Maintaining the Status Quo
P. Schultz
December 25, 2012
Here is an article from today’s New
York Times entitled, “Clout Diminished, Tea Party Turns To Narrower Interests.”
No shit, Sherlock, as this was what the last presidential election between Mr.
White Bread and Mr. Almost White Bread was all about, as noted here more than
once.
“The Tea Party might not be
over, but it is increasingly clear that the election last month significantly
weakened the once-surging movement, which nearly captured control of the Republican Party through a
potent combination of populism and fury.”
“Leading
Congressional Republicans, though they remain far apart from President Obama, have embraced
raising tax revenues in budget negotiations, repudiating a central tenet of the
Tea Party. Even more telling, Tea Party activists in the middle of the country
are skirting the fiscal showdown in Congress and turning to narrower issues,
raising questions about whether the movement still represents a citizen
groundswell to which attention must be paid.”
“A potent combination
of populism and fury” has been checked, the “republic” has been “saved” even
as, or rather if truth be told, because we
are close to going over a “fiscal cliff.” Oops! I am sorry: I should have
written “the fiscal cliff.”
“It would be a
mistake…to assume that…a system could not be, despite its fraudulence and
persistent malfunction, a viable social order careening along its madcap course
indefinitely.” [Where the Wasteland Ends,
Theodore Roszak, p. 68]
Of course, such a
system requires much labor, much finesse to maintain the appearance of
“success,” to disguise the malfunctioning that is endemic to it. But then there
are, given the wealth such a system has created, always more troops, more
“boots on the ground,” as those “in the know” like to say these days, to adjust
to the latest malfunction. We can always engage in the latest “surge,” and not
just abroad.

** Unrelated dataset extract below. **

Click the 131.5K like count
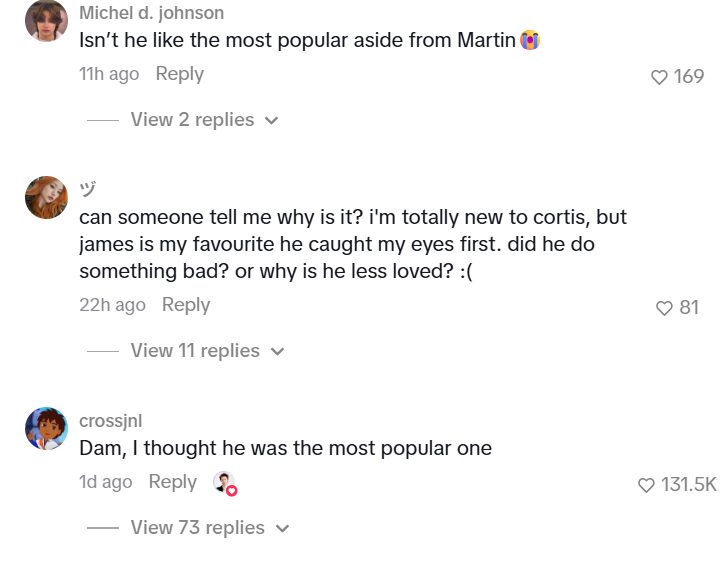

Perhaps all that is needed is a massacre in a school, even an
elementary school, to provide the needed momentum for our latest “surge.” “Ah
yes, more gun laws; that should do the trick, shouldn’t it?” Or perhaps we can
find yet another “crisis,” say one in “higher education,” which will motivate
yet another “surge” by which we will, without actually changing anything of
importance, “progress” toward that ever receding “promised land.”
Ah, but there I go
again, engaging in “conspiracy theories.” When will I ever learn, when will I
ever learn?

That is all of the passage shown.